When I arrived downstairs for my work shift this afternoon, Seth and Mary told me we needed to go to the store. So I climbed into the front left seat of Mary’s little red Peugeot. While Seth went to the butcher shop, Mary and I headed over to the Tesco supermarket, chatting about our lives along the way. A trained nutritionist and massage therapist, Mary told me she had been the manager of Newbold House for nine years and had resigned on four different occasions. Now she comes in twice a week to help out in reception and cook.

The best part of living at Newbold, she said, is meeting all the incredible people who pass through here: guests and volunteers alike. The hardest part? Living and working in the same environment.

Mary has a lovely Glasgow accent and I asked her question after question just so I could hear her talk. She could have been reading from the phone book and I would have been entranced. When she said my name, “Laura,” my God, the way it rolled off her lips! And when I asked her what we were buying, and she rattled off the shopping list: “Kellogg’s Cornflakes, lemons, Worcestershire sauce, bananas, grana badano (a parmesan-like cheese), and toilet rolls,” I was in auditory heaven.

As we walked through the store, there were signs like this highlighting locally-produced products:

Mary asked me if we could see cigarettes in the store in the U.S. I wasn’t sure what she was talking about until she motioned to this display, or lack of display:

“They’re not allowed to show the cigarettes here,” she explained. “They’re bad for you, so no advertising of any kind is allowed.” So in Scotland, seeing a cigarette box is considered advertising and is a definite no-no. Strangely enough, the same thing definitely doesn’t hold true for whisky. This is a display I’ve never seen in a supermarket back home:

After we purchased our groceries, we drove over to meet Seth at Macbeth’s Traditional Scottish Butcher and Game Dealer.

Photo by Eileene Tejada

Inside the meat case were were dark venison sausages, rabbit, and the first grouse of the season:

Seth told me that all the meat at this butcher shop comes from Highland grass fed cattle, sustainably raised. And then he pointed out two items I haven’t yet have the nerve to taste, both Scottish favorites: white pudding and black pudding. The ingredients on the black pudding include pork, bacon, oatmeal, blood, suet, salt, pepper and rusks. When I asked what rusks were, I was told it was a filler like oatmeal.

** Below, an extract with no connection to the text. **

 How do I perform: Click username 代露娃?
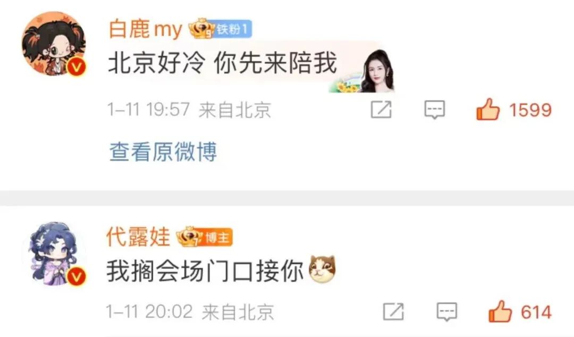pyautogui.click(x=138, y=238)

We brought our steak mince (fresh ground beef) back to Newbold to make chili. I put an apron on and Seth put on a CD called The Great American Songbook, perhaps in my honor. It included songs by Glen Miller, Frank Sinatra, Tony Bennett, Ella Fitzgerald, The Coasters, Marilyn Monroe, Sam Cook, Billie Holiday, Bing Crosby, and Fats Domino. Mary and Seth and Dominic and I worked companionably alongside one another, listening to music and chatting about our lives.

It had been a few decades since I’d worked in a commercial kitchen, but I enjoyed the rhythm (and even the tears) of chopping twenty onions, a huge stack or courgette (zucchini), handfuls of hot red peppers, and a mountain of mushrooms. At one point, Seth sent me out to the garden to pick six heads of lettuce. That’s when you know your salad is really fresh:

I spent the next hour washing it and spinning it dry to the music of Buddy Holly. Fifteen minutes later, I was sent out for flat-leaf parsley:

Here’s Mary putting the final touches on the salad dressing:

Here’s Seth declaring that the chili was done:

When I came into the dining hall for dinner, I felt proud and happy. And the food tasted better because I knew I’d had a hand in preparing it. It felt good to know I was feeding everyone—not just in mind and spirit, but now, in body as well.

P.S. Oh, yes—the Scrabble fairy has visited me two more times, leaving behind gifts of letters for the teacher.